The effects of rapid yawing on simple swimmer models and planar Jeffery's orbits

TL;DR

This paper investigates how rapid yawing oscillations influence the long-term motion of microswimmers, revealing biases in direction, changes in speed, and shape effects through asymptotic analysis and simulations.

Contribution

It provides a systematic asymptotic analysis of high-frequency yawing effects on microswimmer dynamics, including conditions for unbiased motion and shape modifications.

Findings

Rapid oscillations can bias the average swimming direction.

Yawing affects propulsion speed and hydrodynamic shape.

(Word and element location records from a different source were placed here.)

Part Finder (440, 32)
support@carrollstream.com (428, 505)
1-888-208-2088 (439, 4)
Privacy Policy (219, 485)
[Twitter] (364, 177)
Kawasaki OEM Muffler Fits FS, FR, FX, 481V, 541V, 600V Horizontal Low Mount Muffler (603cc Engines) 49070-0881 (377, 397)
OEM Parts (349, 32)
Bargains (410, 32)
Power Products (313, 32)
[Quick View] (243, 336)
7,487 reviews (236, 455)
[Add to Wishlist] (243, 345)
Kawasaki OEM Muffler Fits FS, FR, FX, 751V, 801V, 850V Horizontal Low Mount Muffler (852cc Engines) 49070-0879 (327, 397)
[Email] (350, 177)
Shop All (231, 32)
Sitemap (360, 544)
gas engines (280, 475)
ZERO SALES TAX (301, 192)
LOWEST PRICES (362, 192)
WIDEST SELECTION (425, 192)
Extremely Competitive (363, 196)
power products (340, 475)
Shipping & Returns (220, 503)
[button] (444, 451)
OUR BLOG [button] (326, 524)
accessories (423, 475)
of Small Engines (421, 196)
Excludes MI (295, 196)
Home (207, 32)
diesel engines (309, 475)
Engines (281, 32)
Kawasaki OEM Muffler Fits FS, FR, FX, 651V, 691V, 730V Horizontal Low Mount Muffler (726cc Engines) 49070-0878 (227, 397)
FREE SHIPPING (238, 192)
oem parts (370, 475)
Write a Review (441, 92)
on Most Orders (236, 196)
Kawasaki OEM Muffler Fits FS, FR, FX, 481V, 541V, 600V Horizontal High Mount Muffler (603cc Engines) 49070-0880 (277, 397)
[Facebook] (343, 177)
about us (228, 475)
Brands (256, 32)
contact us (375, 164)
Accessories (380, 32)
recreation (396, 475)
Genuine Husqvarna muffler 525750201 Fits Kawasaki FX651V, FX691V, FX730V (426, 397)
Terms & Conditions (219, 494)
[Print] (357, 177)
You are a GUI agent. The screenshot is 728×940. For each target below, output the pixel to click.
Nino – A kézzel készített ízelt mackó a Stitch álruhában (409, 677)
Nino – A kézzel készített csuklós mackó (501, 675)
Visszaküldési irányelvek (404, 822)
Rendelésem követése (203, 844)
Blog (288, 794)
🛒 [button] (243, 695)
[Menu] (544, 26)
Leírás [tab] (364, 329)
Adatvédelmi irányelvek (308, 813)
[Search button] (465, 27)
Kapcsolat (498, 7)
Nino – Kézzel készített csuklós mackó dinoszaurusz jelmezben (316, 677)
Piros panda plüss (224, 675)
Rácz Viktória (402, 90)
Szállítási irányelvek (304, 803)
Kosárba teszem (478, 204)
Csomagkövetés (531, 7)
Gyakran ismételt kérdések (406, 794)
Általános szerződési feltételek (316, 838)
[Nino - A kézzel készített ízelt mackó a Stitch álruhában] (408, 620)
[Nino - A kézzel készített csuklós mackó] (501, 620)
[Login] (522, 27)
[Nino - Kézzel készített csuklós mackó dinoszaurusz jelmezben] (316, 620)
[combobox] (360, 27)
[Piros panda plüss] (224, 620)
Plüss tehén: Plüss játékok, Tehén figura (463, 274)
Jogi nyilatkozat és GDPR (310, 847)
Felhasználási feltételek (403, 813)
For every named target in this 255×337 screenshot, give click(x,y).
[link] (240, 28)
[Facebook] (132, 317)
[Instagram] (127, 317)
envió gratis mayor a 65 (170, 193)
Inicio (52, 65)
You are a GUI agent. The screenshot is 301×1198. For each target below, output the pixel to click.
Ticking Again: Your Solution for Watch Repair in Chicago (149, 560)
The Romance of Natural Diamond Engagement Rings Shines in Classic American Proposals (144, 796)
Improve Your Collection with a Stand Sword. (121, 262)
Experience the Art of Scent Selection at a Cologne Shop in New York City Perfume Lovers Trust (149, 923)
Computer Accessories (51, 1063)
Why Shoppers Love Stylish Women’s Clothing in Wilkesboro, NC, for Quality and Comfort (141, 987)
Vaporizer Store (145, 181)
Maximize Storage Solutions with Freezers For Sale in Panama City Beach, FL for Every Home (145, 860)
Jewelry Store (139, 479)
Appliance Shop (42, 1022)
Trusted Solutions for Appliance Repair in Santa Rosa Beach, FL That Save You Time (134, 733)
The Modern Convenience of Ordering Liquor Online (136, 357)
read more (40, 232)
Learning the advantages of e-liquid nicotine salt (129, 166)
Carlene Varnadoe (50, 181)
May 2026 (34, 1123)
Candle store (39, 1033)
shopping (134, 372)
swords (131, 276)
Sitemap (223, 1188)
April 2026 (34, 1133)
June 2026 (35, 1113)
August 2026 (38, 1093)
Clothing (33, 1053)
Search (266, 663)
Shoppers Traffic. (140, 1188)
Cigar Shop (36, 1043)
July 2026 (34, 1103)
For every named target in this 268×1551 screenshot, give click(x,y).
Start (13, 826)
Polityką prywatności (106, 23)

Theoretical results are validated by computational simulations.

Abstract

Over a sufficiently long period of time, or from an appropriate distance, the motion of many swimmers can appear smooth, with their trajectories appearing almost ballistic in nature and slowly varying in character. These long-time behaviours, however, often mask more complex dynamics, such as the side-to-side snakelike motion exhibited by spermatozoa as they swim, propelled by the frequent and periodic beating of their flagellum. Many models of motion neglect these effects in favour of smoother long-term behaviours, which are often of greater practical interest than the small-scale oscillatory motion. Whilst it may be tempting to ignore any yawing motion, simply assuming that any effects of rapid oscillations cancel out over a period, a precise quantification of the impacts of high-frequency yawing is lacking. In this study, we systematically evaluate the long-term effects of general high-frequency oscillations on translational and angular motion, cast in the context of microswimmers but applicable more generally. Via a multiple-scales asymptotic analysis, we show that rapid oscillations can cause a long-term bias in the average direction of progression. We identify sufficient conditions for an unbiased long-term effect of yawing, and we quantify how yawing modifies the speed of propulsion and the effective hydrodynamic shape when in shear flow. Furthermore, we investigate and justify the long-time validity of the derived leading-order solutions and, by direct computational simulation, we evidence the relevance of the presented results to a canonical microswimmer.